Eventually, Hilary’s breakdown leads to another hospitalisation. Stephen tries to understand what she’s going through but her mania has led to her becoming deeply paranoid and beyond the help of the young man. Eventually, he re-unites with his ex-girlfriend Ruby (Crystal Clarke) and we finally meet his mother Delia (Tanya Moodie), who has had the unenviable job of raising Stephen as a single mother and facing her own share of racism.

Hilary returns to The Empire, now under the control of Neil. Hilary asks Stephen if she shamed herself. She is subdued and sad, and Stephen cannot abandon her. No longer romantic, they are friends. Mendes, now done with his commentary on mental illness, moves to his sweeping statement on racism. A huge National Front march goes on in the seaside town and skinheads clocking the presence of Stephen in The Empire break the doors down to beat him. The palace of dreams is shattered again, this time with brutal force. Mendes is trying to posit that cinema is a place of utopian escape – a place where one can sit with strangers in the dark and not be seen, just communally enjoying the magic of film – the attack by the skinheads is by far his most heavy-handed metaphor. So heavy-handed that it reduces the real struggles the Black people faced in Britain to a “bit” about how such a sacred space can be invaded.

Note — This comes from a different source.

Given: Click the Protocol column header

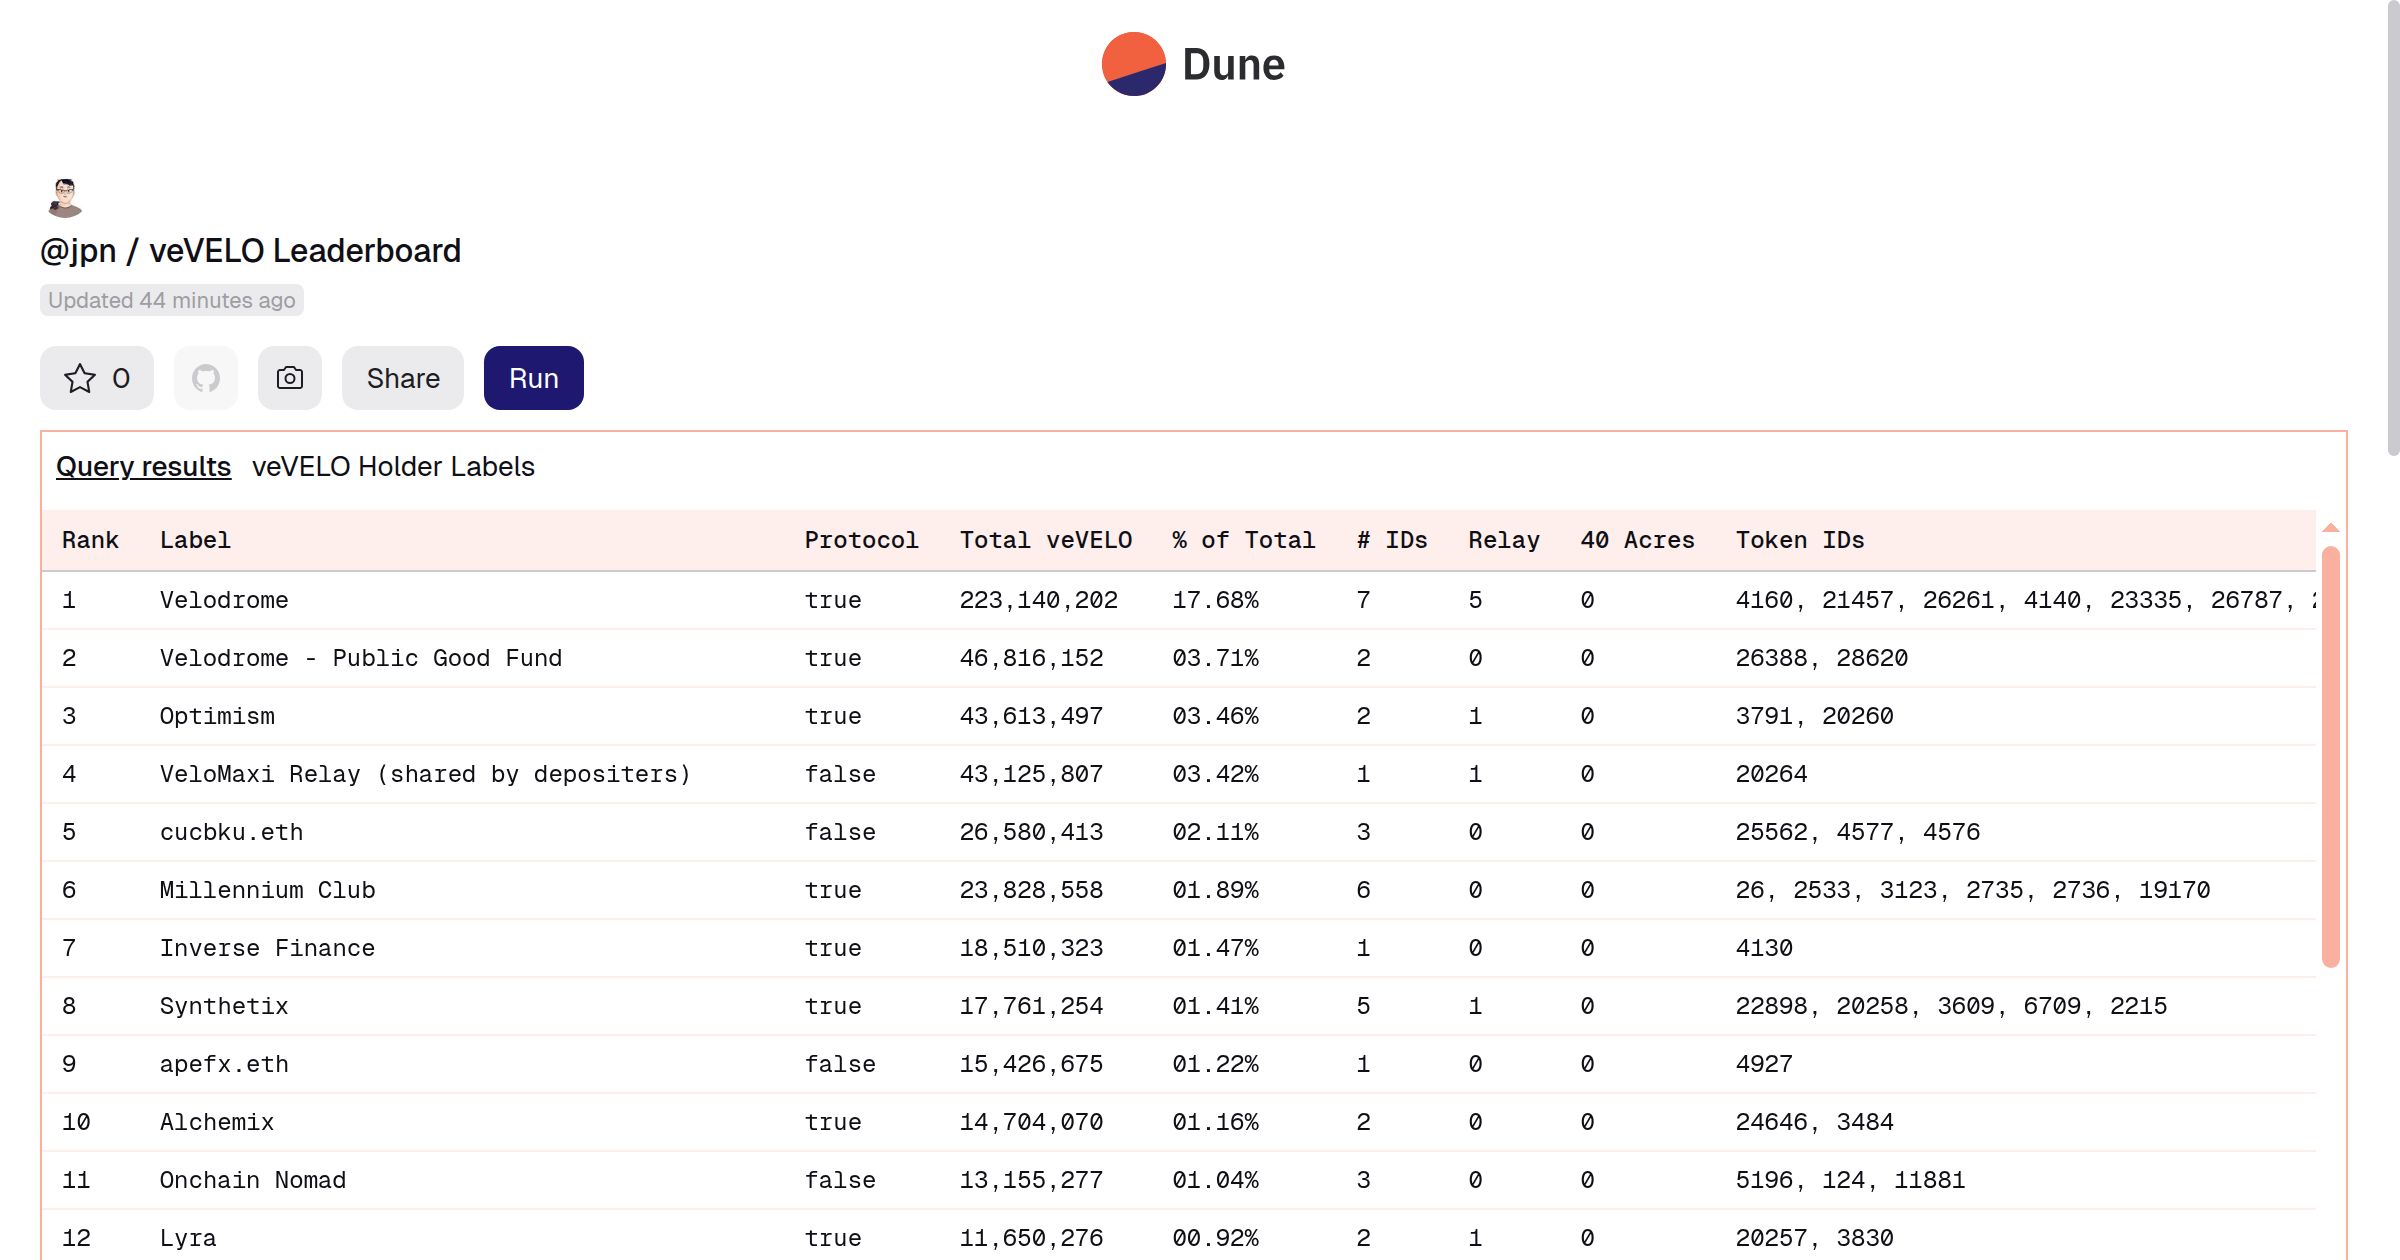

Olivia Colman really is a once in a generation actor and is steadfastly great as Hilary. Relative newcomer Micheal Ward is excellent, although neither can properly sell the romance between the characters. Even with the wonderful central performances, Empire of Light is a misguided attempt for Mendes to work his autobiographical memories into a film with veracity. When Hilary finally watches a film (she asks Norman to show her anything), it is Hal Ashby’s Being There. One has to wonder if somehow Mendes is making a statement that either Hilary or Stephen were each other’s Chauncey Gardiner.

Empire of Light is an impeccably shot but ultimately misguided melodrama that once investigated past the sheen of the production falls into bathos over the pathos Mendes is desperately trying to inject in the work. No tricks of light from Deakins, nor melancholy score by Reznor/Ross can disguise the fact that the film is all surface. Mendes remains a great director, but on his own as an author, he has a lot to learn about storytelling.